As negociações de paz entre Estados Unidos e Irã, realizadas em Islamabad, capital do Paquistão, encerraram-se neste domingo (12/4) sem a conclusão de um acordo. As conversas, que ocorreram no mais alto nível diplomático desde a Revolução Iraniana de 1979, foram marcadas por divergências fundamentais, especialmente em relação ao programa nuclear iraniano.
Antes do término das negociações, autoridades paquistanesas expressavam otimismo, destacando a confiança que ambos os lados depositam no Paquistão como mediador. O vice-presidente dos EUA, J.D. Vance, chefe da delegação americana, também havia demonstrado confiança, mas as conversas, que se estenderam pela madrugada, não resultaram em um acordo.
Especialistas apontam sinais positivos no processo. Nicholas Hopton, ex-embaixador do Reino Unido no Irã, afirmou que ambas as partes abordaram as conversas de forma construtiva, apesar de exigências maximalistas.
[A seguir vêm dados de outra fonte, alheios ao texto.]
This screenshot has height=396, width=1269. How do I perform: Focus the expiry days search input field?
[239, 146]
Ele acredita que novos encontros podem ocorrer, e que um eventual acordo seria mais complexo que o de 2015.
Kasra Naji, correspondente do serviço persa da BBC, também sugere que nem tudo está perdido. A BBC apurou que conversas indiretas continuam entre delegados iranianos e americanos por meio do Paquistão, embora isso não tenha sido confirmado oficialmente.
Enquanto isso, há relatos de que o presidente Donald Trump pode estar considerando um bloqueio naval ao Irã, semelhante ao ocorrido antes da deposição do ex-presidente venezuelano Nicolás Maduro. No entanto, especialistas indicam que uma escalada imediata é improvável, com Trump adotando uma abordagem mais paciente.